Mount Whitney: Day Two

A few miles later we had our first snow crossing. These areas were well packed and simple to traverse, although a quick glance at the rocks below was enough to reinstate appropriate caution. This became most exaggerated when approaching the cables. Reports from the days before ranged from requiring crampons and ice axes to bare boots and trekking poles—we found it to be somewhat closer to boots and poles.

Seeing as yak-traks were in our packs, we paused to attach them to our shoes and gauged the quality of the snow. Very slushy, good for the traks to grip into. Jon headed off first and made it with no issues.

Following the cables was a lot of “up.” Each switchback increasing our field of view in ways perceptually disproportionate to the amount of additional elevation.

Our pace was pretty good, and we started gaining on a fellow hiker. As the spacing decreased we heard the sweet-nothings of EDM bangers. Holy shit do speakers on trail bother me. Two things came to mind:

  1. Perhaps I should bring a few pairs of cheap headphones, and upon encountering sonically insensitive hikers say “hello” and ask, “would you like a pair of headphones to better appreciate the fidelity of your tunes?” Passive aggressive, yeah, but come on…

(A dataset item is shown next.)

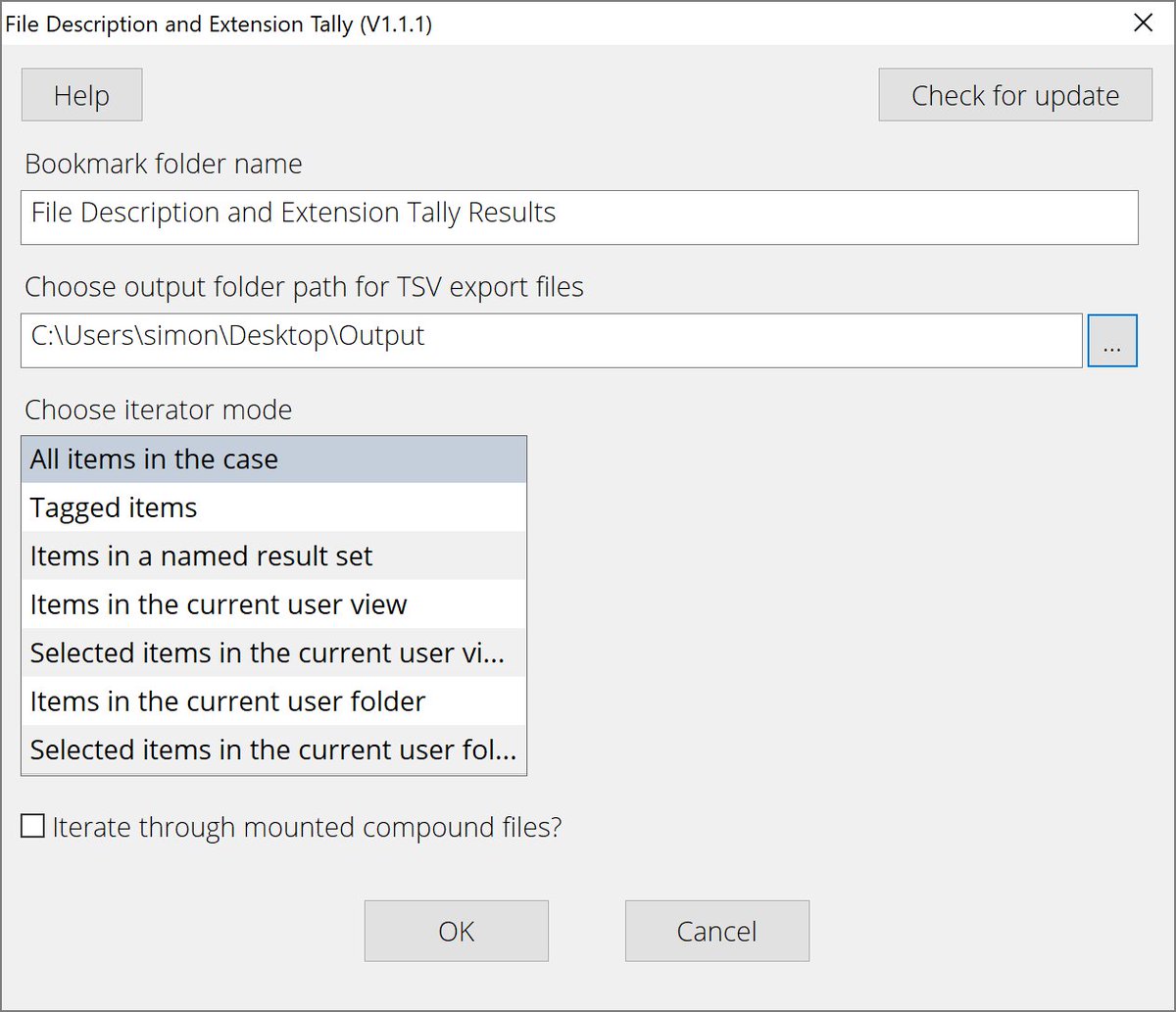Select "Items in a named result set"
1176x1012 pixels.
coord(200,555)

  2. When visiting the beaches of Southern California the composer John Cage would become annoyed by people endlessly blasting their portable radios. To overcome this agitation Cage composed a piece entirely out of radios simultaneously playing an array of stations. In this way, whenever visiting the beach, he would pleasantly encounter one of his own compositions and no longer feel the pang of intrusive melodies.

These thoughts behind (and below) us the elevation became more noticeable as the end of the switchbacks came into view. Just one more snow crossing at the top of the chute and we’d be at Trail Crest.

Trail Crest really lives up to the name. Approaching the ridgeline, focused on the horizon in front of you, sky gives way to the interior Sierras beneath you. It feels infinite up here despite being firmly planted on granite.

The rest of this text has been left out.